Lebih dari Sekadar Angka Penjualan
Bagi Putri Koster, nilai transaksi bukanlah esensi utama. Nilai tertinggi dari program ini adalah terciptanya ekosistem gotong royong.
Melalui konsep “Berbelanja dan Berbagi”, pengurus PKK membeli langsung produk dari para pedagang lokal di lokasi, lalu menyalurkannya kembali kepada 100 warga yang membutuhkan dalam bentuk paket sembako.
“Belanjaannya tidak kami bawa pulang. Dari dana yang dimiliki PKK, kami berbagi. Kami membeli langsung produk para pedagang di sini agar manfaatnya kembali kepada masyarakat,” ungkap Putri Koster.

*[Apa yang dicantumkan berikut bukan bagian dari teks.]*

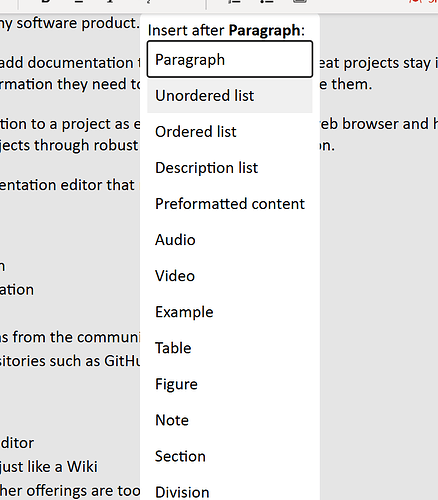This screenshot has width=438, height=500.
Task: Insert an Example block
Action: [x=230, y=312]
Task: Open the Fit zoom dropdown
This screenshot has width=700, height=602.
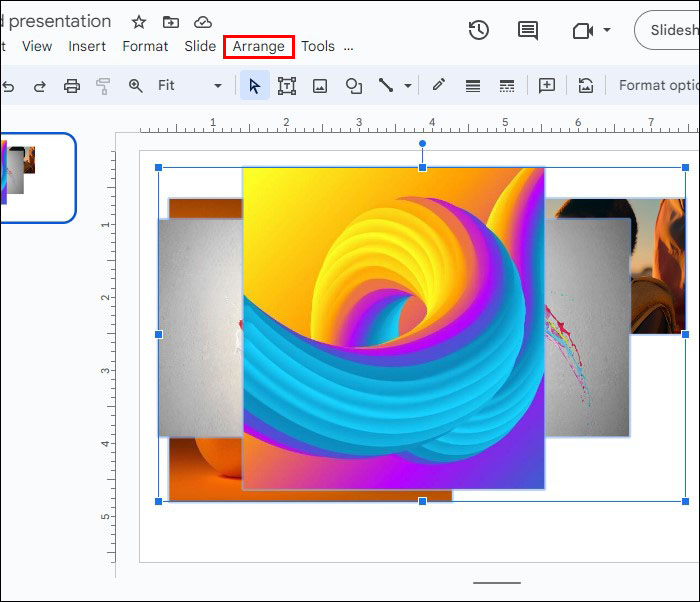Action: pos(189,86)
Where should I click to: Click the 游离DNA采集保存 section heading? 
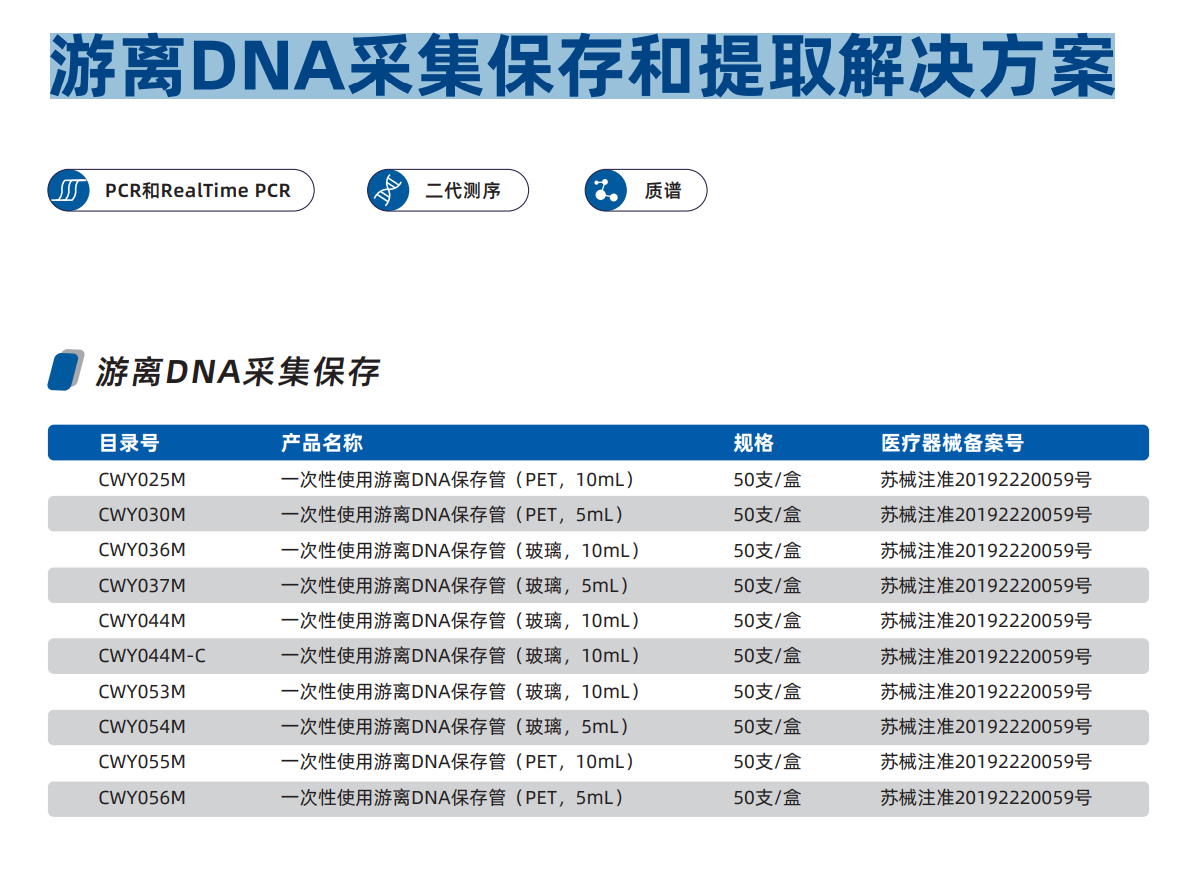point(237,372)
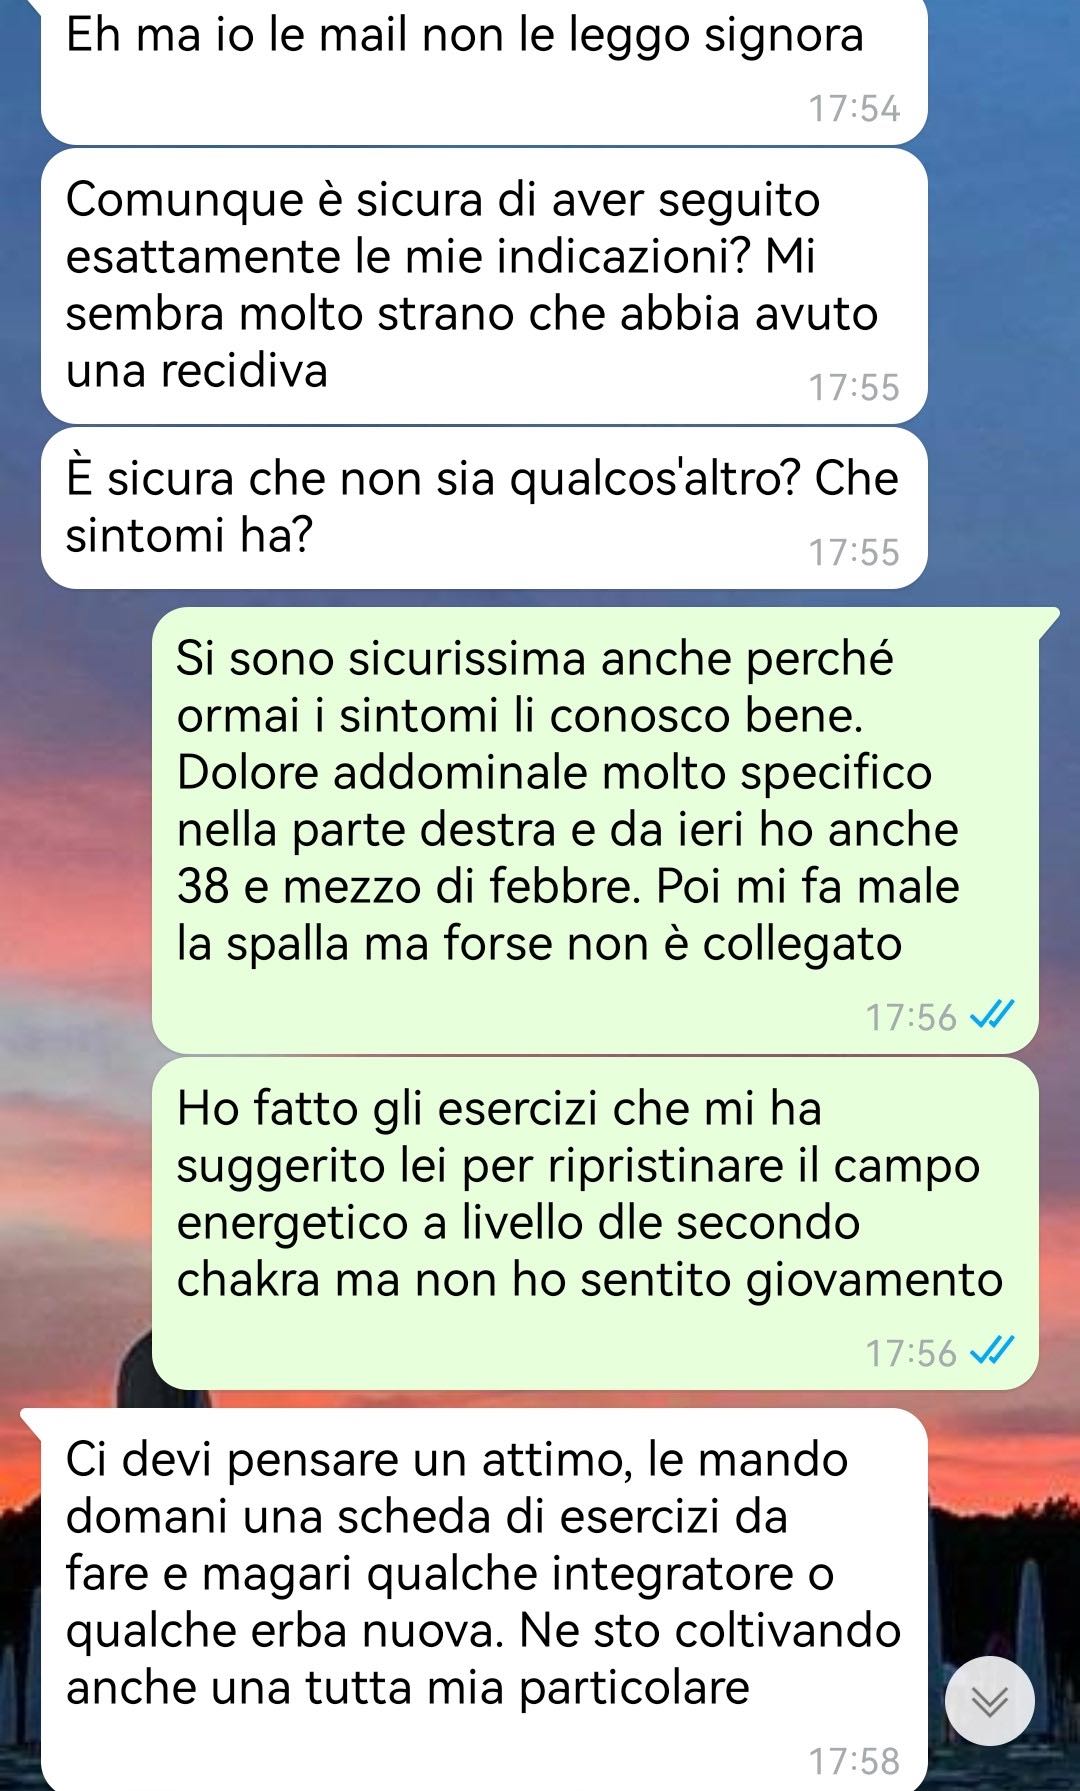Viewport: 1080px width, 1791px height.
Task: Tap the words 'secondo chakra' in sent message
Action: click(590, 1251)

Ia juga menyerukan agar krama Bali mengutamakan produk lokal sendiri sebelum melirik produk luar. “Apa yang dihasilkan di Bali sebaiknya dinikmati semaksimalnya untuk Bali. Jangan sampai terbalik, produk kita dijual keluar, lalu kita dengan bangga membeli produk dari luar,” tegasnya.
Gerakan Perubahan Mindset Sampah
Selain memperkuat ekonomi, momentum ini dimanfaatkan untuk mengedukasi masyarakat terkait isu lingkungan.

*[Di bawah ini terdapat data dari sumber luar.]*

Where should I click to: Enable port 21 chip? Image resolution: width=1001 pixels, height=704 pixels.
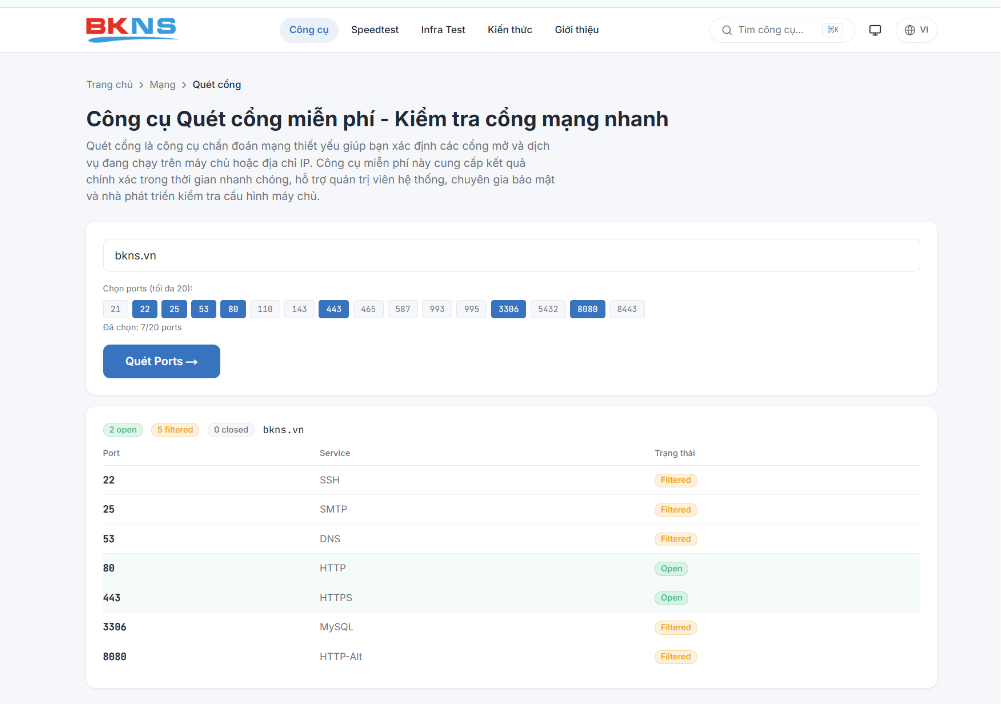point(116,309)

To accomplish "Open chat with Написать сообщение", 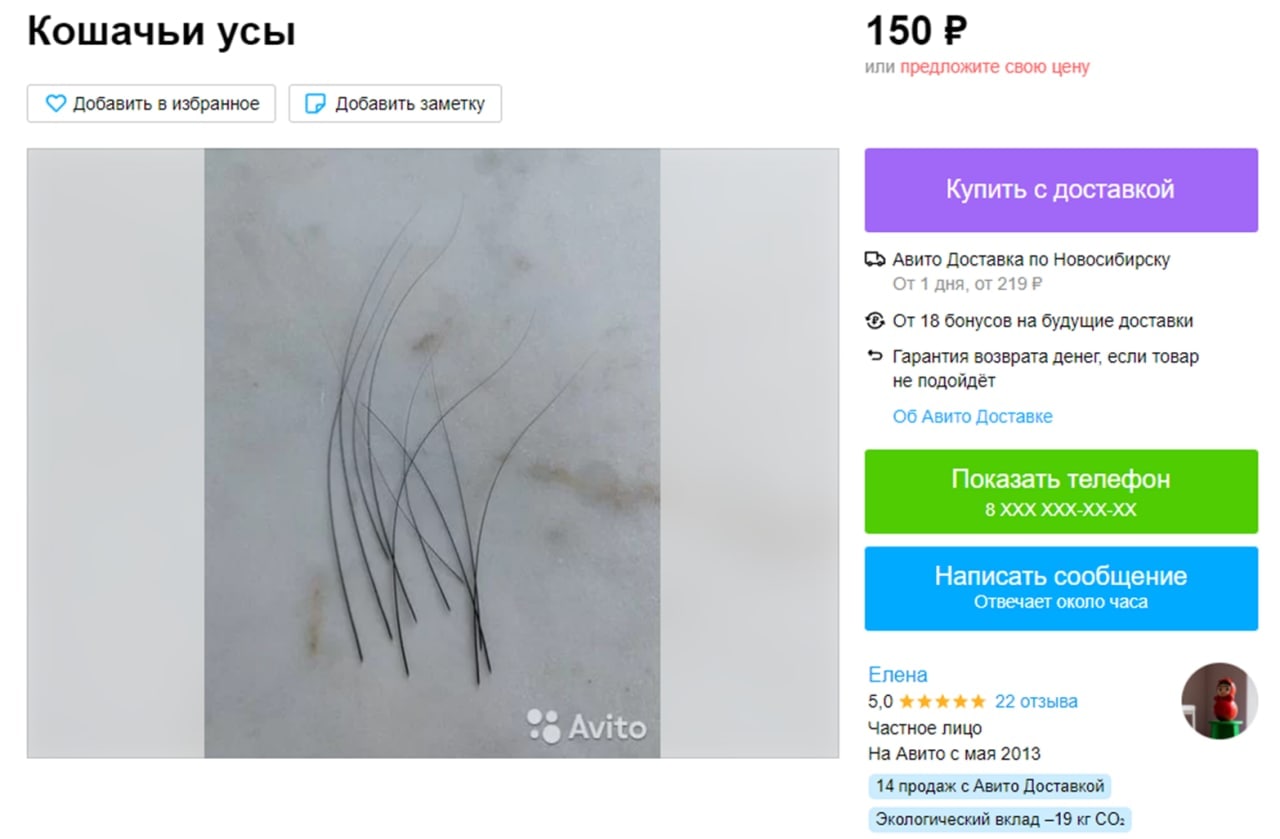I will [1061, 588].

Merujuk pada Pergub Bali Nomor 47 Tahun 2019, Putri Koster mengajak masyarakat mengubah pola pikir dari sekadar membuang sampah menjadi mengelola sampah berbasis sumber. Ia menekankan bahwa kebersihan Bali adalah tanggung jawab bersama, bukan hanya tugas pemerintah.

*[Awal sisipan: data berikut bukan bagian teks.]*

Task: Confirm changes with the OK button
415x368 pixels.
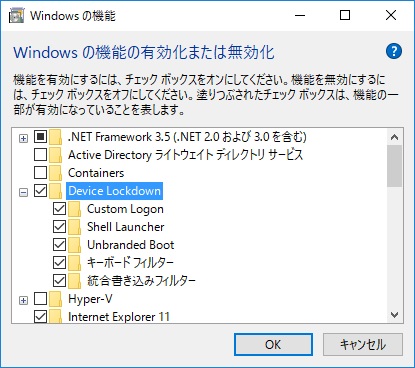Action: pyautogui.click(x=273, y=344)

Panggung Potensi Unggulan Bangli
Ketua TP PKK Kabupaten Bangli, Ny. Sariasih Sedana Arta, menyambut baik acara ini sebagai ajang pameran potensi lokal. Bangli, yang dikenal sebagai produsen telur terbesar di Bali sekaligus satu-satunya penghasil telur Omega-3, memanfaatkan Pasar Rakyat ini untuk memperluas pasar ke seluruh Bali.
Melibatkan 27 pelaku IKM, 65 pelaku UMKM, dan 17 pelaku usaha pertanian, antusiasme warga Bangli begitu luar biasa. Terbukti hanya dalam waktu singkat hingga pukul 10.00 WITA, nilai transaksi yang tercatat sudah melesat di atas Rp217 juta.
Melalui sinergi ini, TP PKK kembali membuktikan perannya bukan sekadar organisasi pendamping, melainkan motor penggerak perubahan sosial yang nyata—mulai dari dapur keluarga hingga kelestarian lingkungan Bali.